Strange problem printing Unicode characters
Help! My students are trying to implement the Huffman coding algorithm and
one of them is having a bizarre error that I can't figure out. Here's the
problem code segment:
int tmpDec = convertBinToDec(tmpSub);
char tmpChar = (char)tmpDec;
System.out.print(tmpChar);
pr.print(tmpChar);
The specific problem is that one of his calls to convertBinToDec() is
returning the decimal value 135, which codes to an unprintable control
character. For some reason, the program is converting that to character
value = 63, which is the question mark (?). Obviously, this results in an
incorrectly encoded message.
I didn't see this happen in my program, but maybe my test file never hit
any of these unprintable control characters. Can someone please explain to
me what's going on, and better yet, how to fix it?
Thanks!
Roger
Re: Strange problem printing Unicode characters
If you want help, you'll have to provide an SSCCE that demonstrates the problem. This should only be a few lines in a main method of a bare-bones class.
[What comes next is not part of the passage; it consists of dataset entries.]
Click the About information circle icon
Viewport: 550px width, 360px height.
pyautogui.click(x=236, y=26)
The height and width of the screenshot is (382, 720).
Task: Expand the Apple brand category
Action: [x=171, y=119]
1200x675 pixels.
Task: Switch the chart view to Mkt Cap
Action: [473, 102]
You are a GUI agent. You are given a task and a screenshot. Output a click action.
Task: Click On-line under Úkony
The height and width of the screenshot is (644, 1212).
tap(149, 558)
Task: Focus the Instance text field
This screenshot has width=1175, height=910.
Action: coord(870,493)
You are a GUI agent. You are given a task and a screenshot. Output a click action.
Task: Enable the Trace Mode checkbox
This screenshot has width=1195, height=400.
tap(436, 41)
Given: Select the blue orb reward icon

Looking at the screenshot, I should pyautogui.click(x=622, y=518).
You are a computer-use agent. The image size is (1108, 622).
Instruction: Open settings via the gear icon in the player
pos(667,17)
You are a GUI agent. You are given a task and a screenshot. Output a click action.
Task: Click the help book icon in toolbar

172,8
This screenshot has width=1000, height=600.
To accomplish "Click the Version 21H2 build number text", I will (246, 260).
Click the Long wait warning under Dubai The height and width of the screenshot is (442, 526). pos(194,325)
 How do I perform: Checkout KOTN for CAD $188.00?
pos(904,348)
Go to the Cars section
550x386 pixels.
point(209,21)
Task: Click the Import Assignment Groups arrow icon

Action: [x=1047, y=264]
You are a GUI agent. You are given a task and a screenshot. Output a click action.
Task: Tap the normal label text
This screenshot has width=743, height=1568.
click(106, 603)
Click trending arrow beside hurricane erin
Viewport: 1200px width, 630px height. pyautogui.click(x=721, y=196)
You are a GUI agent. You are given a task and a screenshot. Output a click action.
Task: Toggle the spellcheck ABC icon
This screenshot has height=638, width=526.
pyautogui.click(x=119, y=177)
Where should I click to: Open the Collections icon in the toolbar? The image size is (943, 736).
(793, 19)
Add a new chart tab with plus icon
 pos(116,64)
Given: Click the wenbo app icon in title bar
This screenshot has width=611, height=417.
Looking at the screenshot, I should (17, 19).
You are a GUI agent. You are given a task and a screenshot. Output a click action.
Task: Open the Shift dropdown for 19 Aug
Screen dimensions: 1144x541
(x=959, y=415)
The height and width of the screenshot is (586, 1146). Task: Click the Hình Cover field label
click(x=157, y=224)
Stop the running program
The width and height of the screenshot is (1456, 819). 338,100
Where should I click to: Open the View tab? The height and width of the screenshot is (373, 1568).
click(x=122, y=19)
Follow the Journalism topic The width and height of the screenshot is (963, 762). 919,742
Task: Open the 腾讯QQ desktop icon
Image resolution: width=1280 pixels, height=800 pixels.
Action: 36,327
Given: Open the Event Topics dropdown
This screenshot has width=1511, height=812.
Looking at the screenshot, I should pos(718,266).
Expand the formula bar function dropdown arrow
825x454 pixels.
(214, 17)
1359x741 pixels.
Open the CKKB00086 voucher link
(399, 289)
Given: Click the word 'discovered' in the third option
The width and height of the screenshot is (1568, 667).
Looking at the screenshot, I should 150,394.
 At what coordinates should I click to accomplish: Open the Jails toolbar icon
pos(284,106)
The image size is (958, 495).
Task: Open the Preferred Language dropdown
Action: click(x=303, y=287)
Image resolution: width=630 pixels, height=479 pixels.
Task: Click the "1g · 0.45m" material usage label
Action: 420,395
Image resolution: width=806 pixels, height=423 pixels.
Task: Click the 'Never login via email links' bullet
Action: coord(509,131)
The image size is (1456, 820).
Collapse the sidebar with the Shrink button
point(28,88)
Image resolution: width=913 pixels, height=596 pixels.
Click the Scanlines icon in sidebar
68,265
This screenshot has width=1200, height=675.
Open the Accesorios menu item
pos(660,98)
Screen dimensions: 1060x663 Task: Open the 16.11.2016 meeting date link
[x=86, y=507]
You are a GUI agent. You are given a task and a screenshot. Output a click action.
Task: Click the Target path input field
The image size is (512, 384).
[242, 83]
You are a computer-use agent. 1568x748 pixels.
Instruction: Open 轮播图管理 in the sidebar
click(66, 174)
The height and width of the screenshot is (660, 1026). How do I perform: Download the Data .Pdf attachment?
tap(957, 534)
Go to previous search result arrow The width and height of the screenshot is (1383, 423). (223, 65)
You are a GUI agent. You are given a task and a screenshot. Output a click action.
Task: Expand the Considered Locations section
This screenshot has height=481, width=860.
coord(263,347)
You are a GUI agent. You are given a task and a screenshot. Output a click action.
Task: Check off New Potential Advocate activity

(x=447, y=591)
And we're not going to copy anything to your personal email. We aren't your underlings, and quite frankly, requesting we do something to make your life easier is rude and will decrease your chances of getting help.
Re: Strange problem printing Unicode characters
Sorry about the last part. I was in a hurry and had copied and pasted a message to a listserv. My bad.
Re: Strange problem printing Unicode characters
That's fine, but I guess in that case you should read this: http://www.javaprogrammingforums.com...s-posting.html
But like I said, we can't really help you until you show us an SSCCE. More specifically, what tmpSub?
Re: Strange problem printing Unicode characters
Quote:
Originally Posted by
KevinWorkman
If you want help, you'll have to provide an
SSCCE that demonstrates the problem. This should only be a few lines in a main method of a bare-bones class.
How about this?
public class WhatIsTheBug
{
public static void main(String[] args)
{
int tmpDec = 135; // that's the problem value
char tmpChar = (char)tmpDec;
System.out.println(tmpChar); // why does this print '?' when that char val = 63?
}
}
Re: Strange problem printing Unicode characters
What would you expect it to print anyway?
To get a better understanding of what's going on, I suggest you run something like this:
Code java:
public class Main {
public static void main(String[] args)
{
for(int i = 0; i < 200; i++){
System.out.println(i + ": " + (char)i);
}
}
}
Re: Strange problem printing Unicode characters
Maybe that's my question. In Huffman coding, after you convert the original characters to their Huffman codes and generate a long binary string (like "11011010010001"), you then need to break up that string into eight-bit chunks and translate those chunks back into their corresponding character values.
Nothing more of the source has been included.